# Source passage start
An article in the Sunday Times from the Head of UCAS states that ‘Being a graduate is no longer a free pass to a graduate employment’. I think it is fair to say that most undergraduates know this by now. My experience is that the majority of undergraduates are focusing on doing and offering more than just a degree (and yes, I fully appreciate a significant minority are still over relying on their degree!). The challenge for graduates today, and for employers, is to look beyond the degree and at what more they can do, and offer, to secure that highly sought after graduate role.
In years gone by (and I fear I am talking about decades now!) the degree itself was the differentiator, back when the 2.1 or 1st was what helped employers shortlist efficiently (this was my graduate era!). But since then the huge increase in volumes of graduates with a ‘good’ degree, and the growing evidence that academic performance is not a guarantee of work based success, has lead employers to seek other ways to shortlist, and ultimately hire, the best talent.
“The challenge for graduates today, and for employers, is to look beyond the degree and at what more they can do, and offer, to secure that highly sought after graduate role.”
So what is the key, as an employer, to identifying the best suited talent quickly and effectively as most graduates look the same on paper? Work experience is obvious, but again more and more graduates know this, so lots have got that ‘badge’. Extra Curricula activities seems to be the growing focus as this provides evidence as to where students have taken the initiative to do more (such as volunteering, achievement in sport or music etc, or joining / becoming leaders of students societies, and what better on than the Bright Futures Societies, the largest network of career focused Societies in the UK!).
But when assessing graduates in terms of their work experience and extra curricula activities what is key as an employers is to look beyond the ‘badge’ they put on their CV, and focus on the graduates understanding as to how these additional ‘experiences’ make them right for the role. More often than not this ‘understanding’ and ability to convey or verbalise it cannot always be seen on a CV, so it requires someone to actually speak with them and / or an online application form which forces them to provide more of that evidence. So the truth is that recruiting graduates is not just a case of place an advert and the flood gates will open with masses of great applicants (although there are a lot of grads). Doing it well requires a time investment and knowing what to look for, but that investment will significantly improve the quality of graduates you ultimately hire, as the best suited talent will have taken the initiative to do more of the right things, and know how to showcase that at every stage of the process. At Bright Futures we see this every day with the employers we support, in the battle to compete for, and retain, the best graduate talent.
“Extra Curricula activities seems to be the growing focus as this provides evidence as to where students have taken the initiative to do more.”
And going back to what UACS had to say, perhaps this message is more directed to school leavers ahead of go into University. My experience is that this message is being heard loud and clear in High Education and now needs to be heard in the same way in Secondary Education; the sooner young people in school find this out, the quicker, and more effectively, they will take action on arriving at University to improve their chances of securing that all important graduate employment.
# Source passage end
• [What you will do]
A - Decide whether each statement below agrees with the article on graduate hiring. Answer yes or no for each, and quote the words of the article that decide it.
(i) The writer says that the degree itself once set graduates apart for employers.
(ii) The writer says that a CV always shows how well a graduate understands the way their experiences suit the role.
(iii) The writer suggests that the UCAS message may be aimed more at school leavers.
B - Reproduce the part of the article on graduate hiring that begins at the words "In years gone" and stops after "the best talent.".
# Provided material start
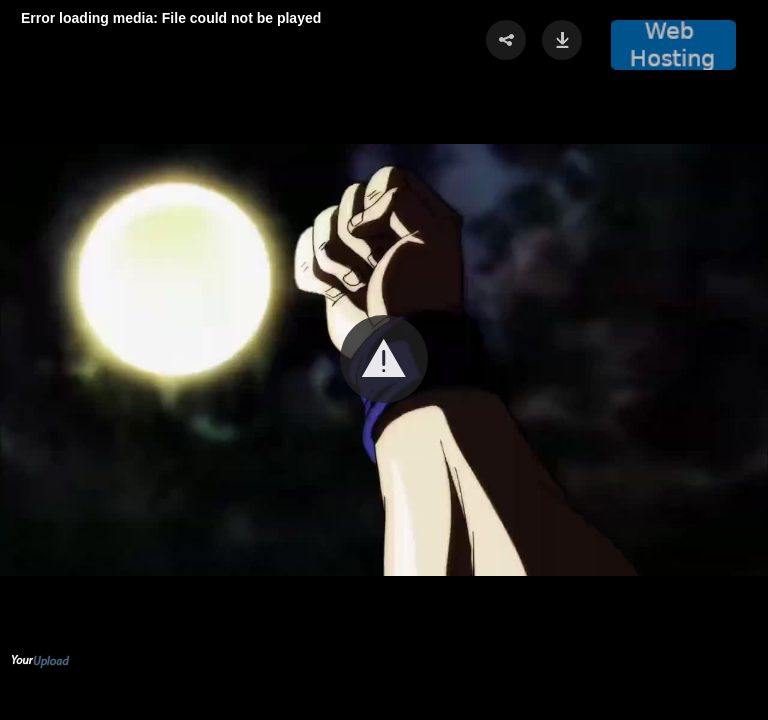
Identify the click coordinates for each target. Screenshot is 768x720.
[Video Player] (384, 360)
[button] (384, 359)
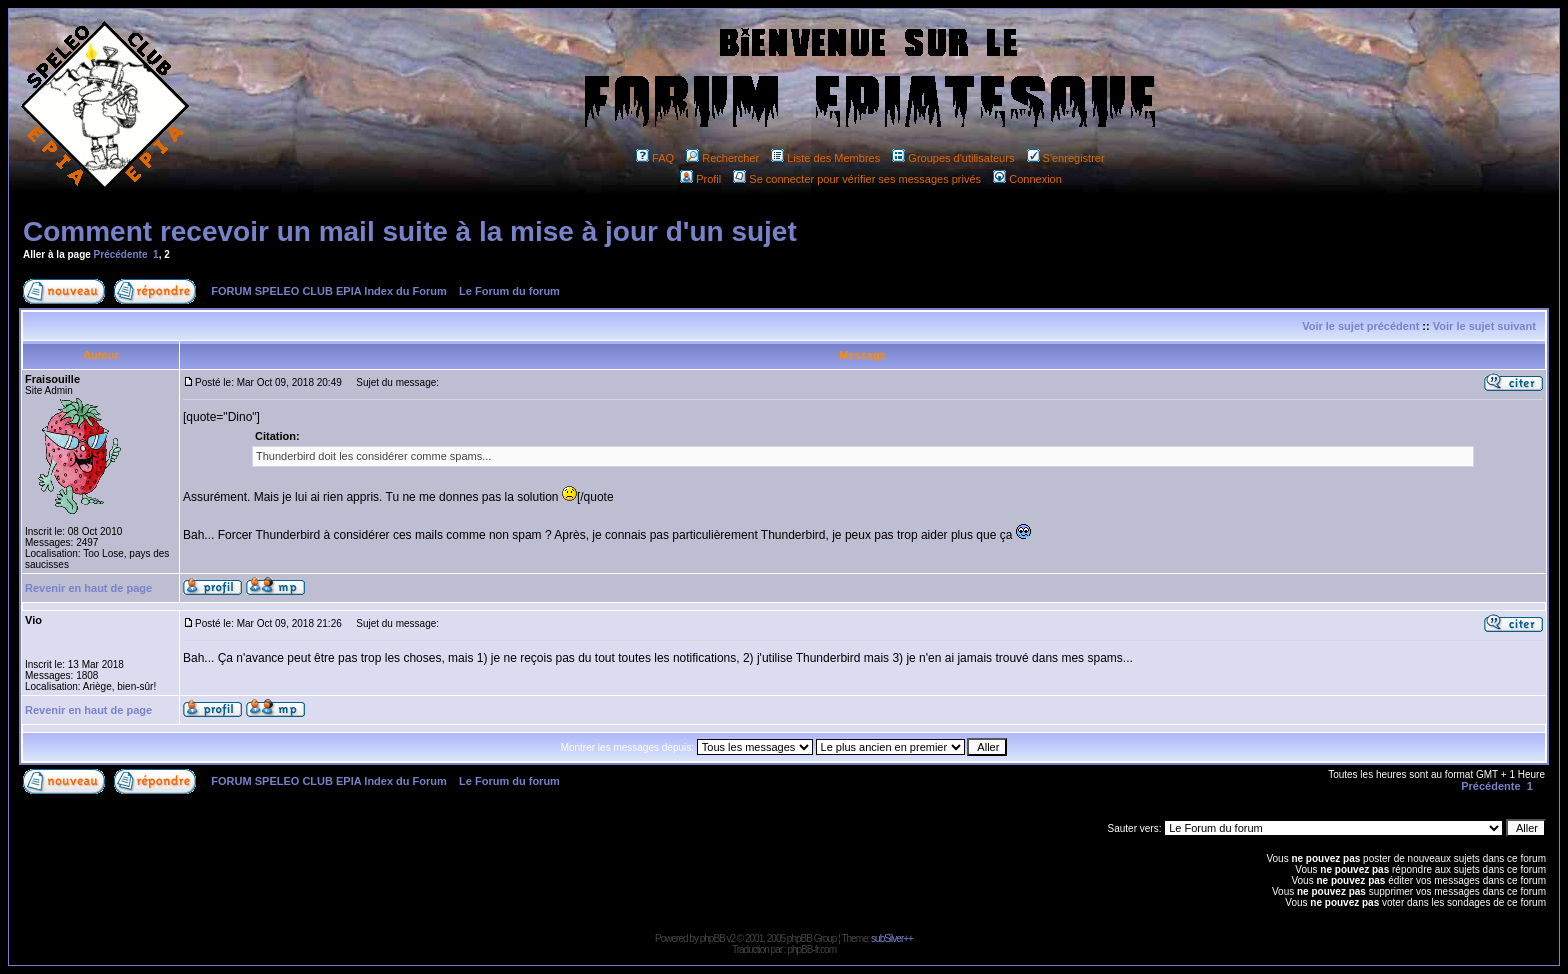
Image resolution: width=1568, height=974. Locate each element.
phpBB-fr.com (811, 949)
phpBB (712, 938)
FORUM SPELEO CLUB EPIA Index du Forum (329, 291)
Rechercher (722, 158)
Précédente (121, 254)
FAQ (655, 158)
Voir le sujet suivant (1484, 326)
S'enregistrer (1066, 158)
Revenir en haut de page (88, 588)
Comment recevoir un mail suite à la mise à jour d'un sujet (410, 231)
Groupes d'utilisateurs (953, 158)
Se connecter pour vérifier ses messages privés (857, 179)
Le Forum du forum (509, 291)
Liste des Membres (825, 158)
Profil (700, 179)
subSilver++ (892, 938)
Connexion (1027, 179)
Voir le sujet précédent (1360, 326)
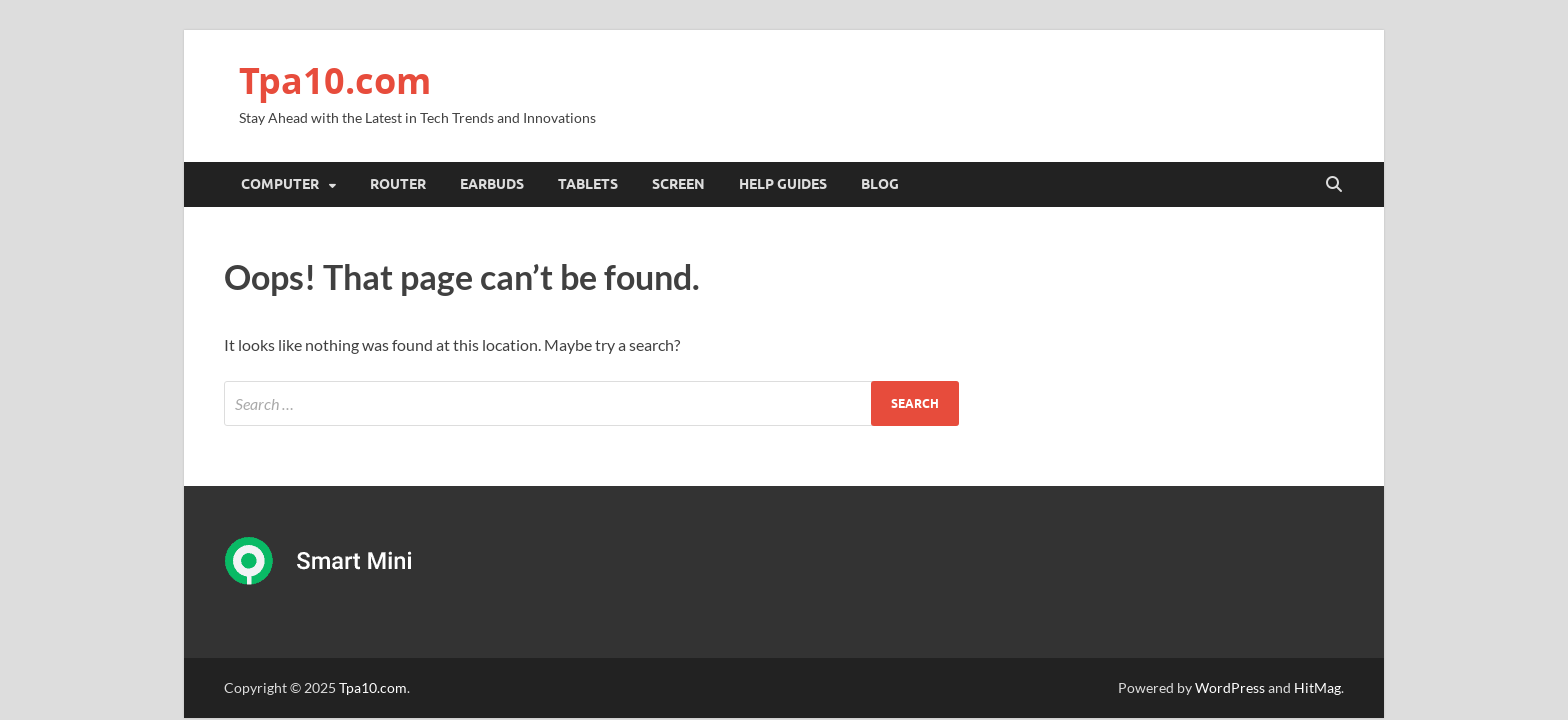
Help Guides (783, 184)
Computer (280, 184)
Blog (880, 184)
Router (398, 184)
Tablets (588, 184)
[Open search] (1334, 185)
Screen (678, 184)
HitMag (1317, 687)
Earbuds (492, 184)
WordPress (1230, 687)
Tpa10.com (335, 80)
# Provided material end
# Provided material start
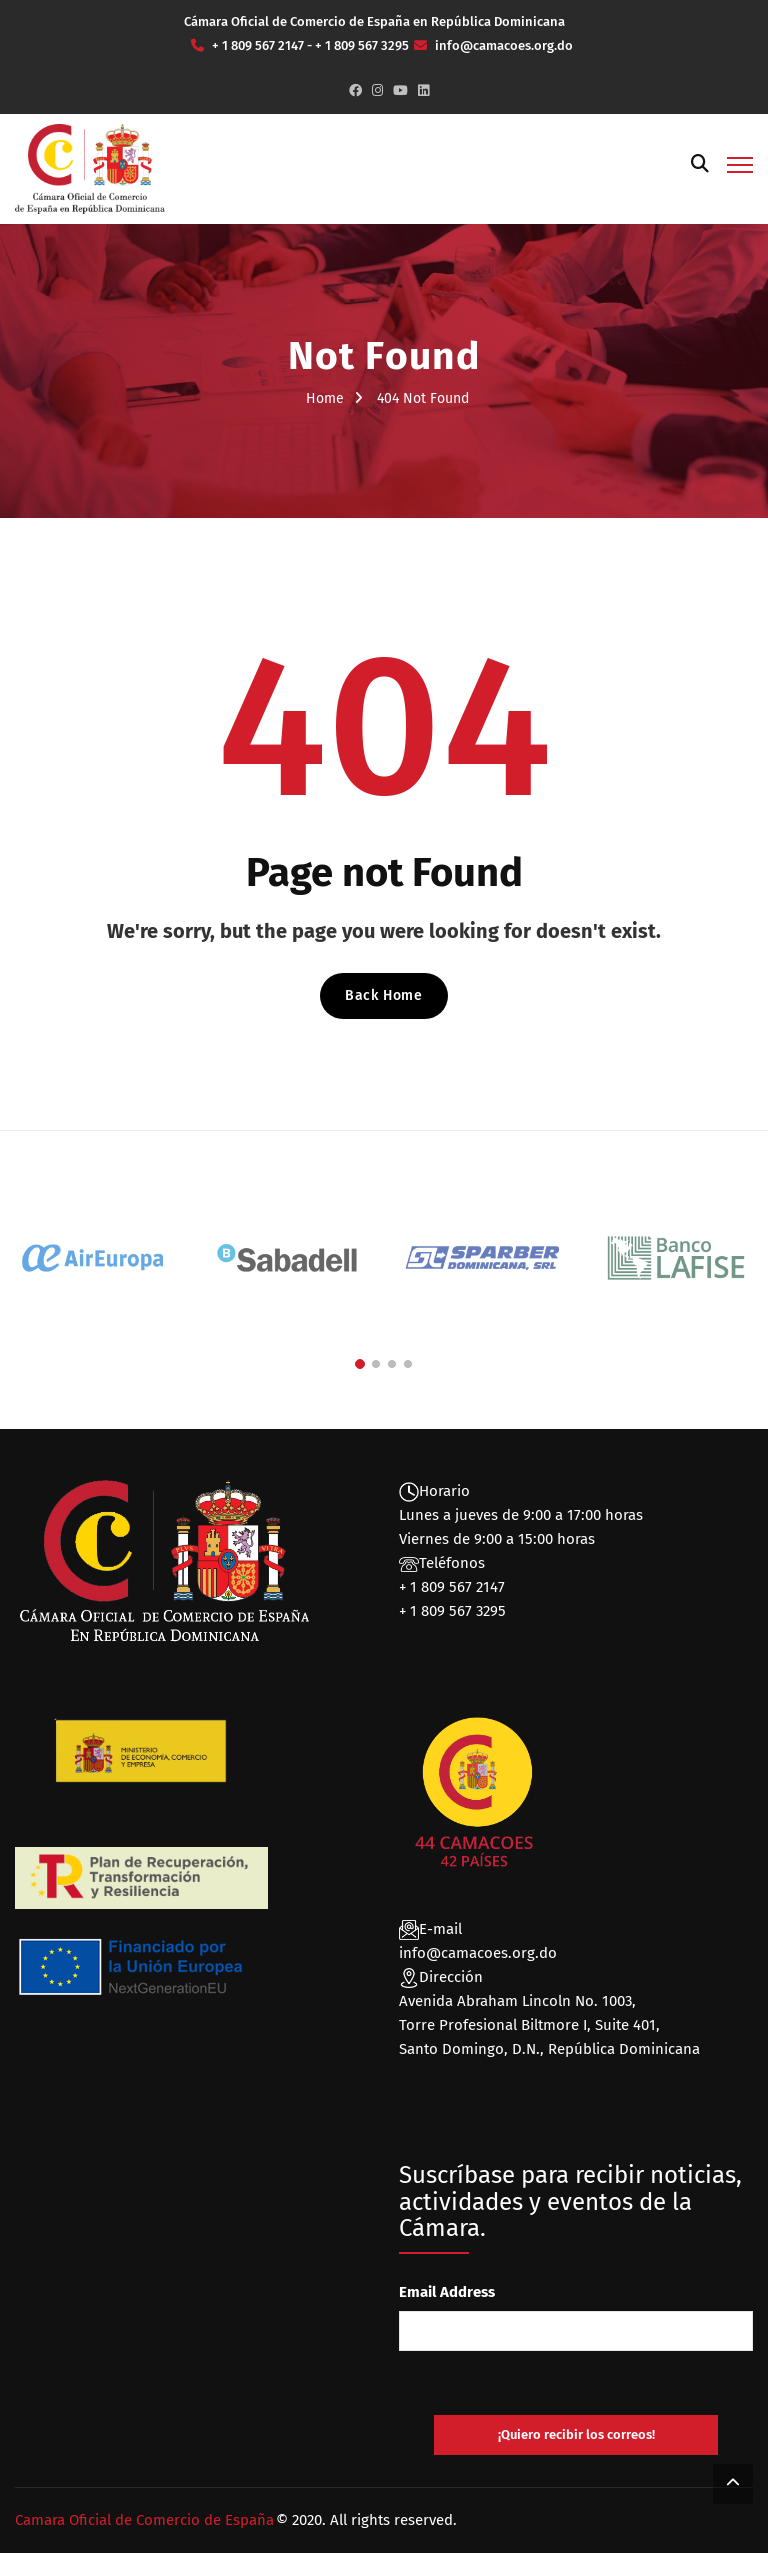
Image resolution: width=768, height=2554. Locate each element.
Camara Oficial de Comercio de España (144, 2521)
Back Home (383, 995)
# Provided material end
# Provided material start
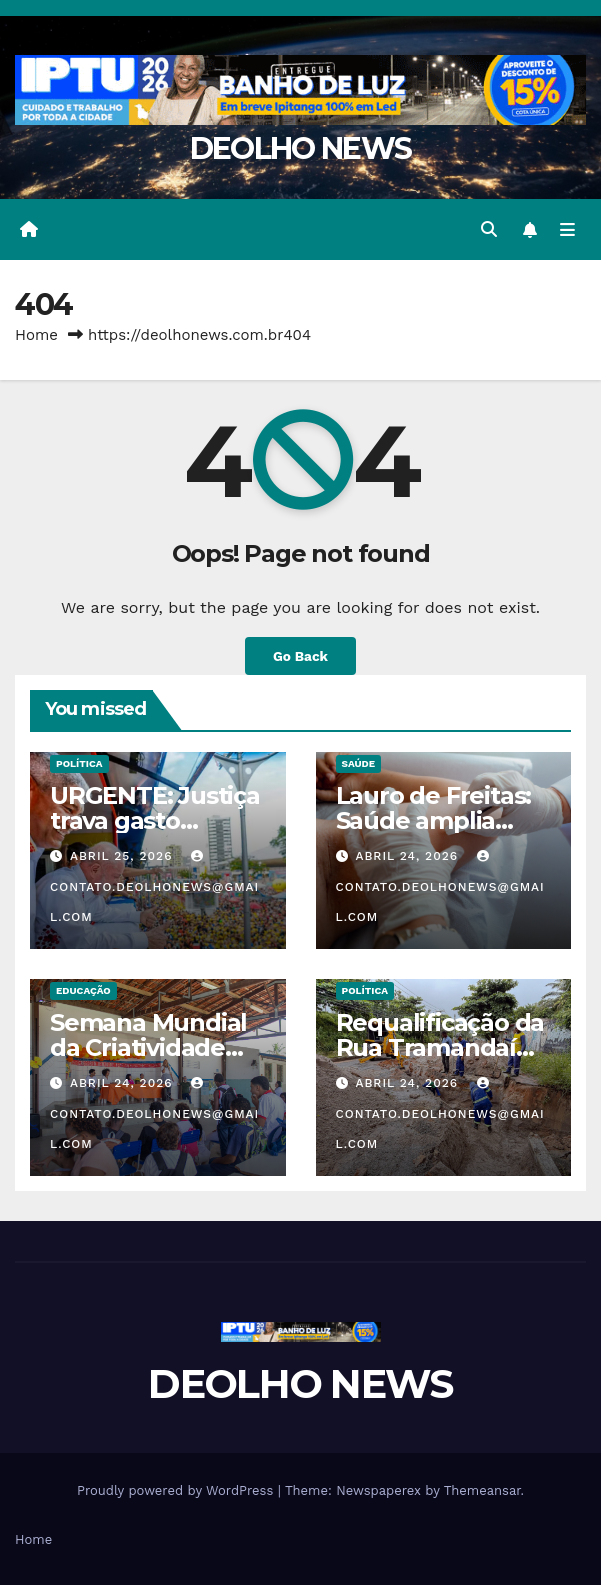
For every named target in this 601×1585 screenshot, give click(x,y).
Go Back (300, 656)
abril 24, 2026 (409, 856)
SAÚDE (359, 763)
# Provided material end
• [Results in order]
A -
(i) Yes: "the degree itself was the differentiator"
(ii) No: "this ‘understanding’ and ability to convey or verbalise it cannot always be seen on a CV"
(iii) Yes: "perhaps this message is more directed to school leavers"

B -
In years gone by (and I fear I am talking about decades now!) the degree itself was the differentiator, back when the 2.1 or 1st was what helped employers shortlist efficiently (this was my graduate era!). But since then the huge increase in volumes of graduates with a ‘good’ degree, and the growing evidence that academic performance is not a guarantee of work based success, has lead employers to seek other ways to shortlist, and ultimately hire, the best talent.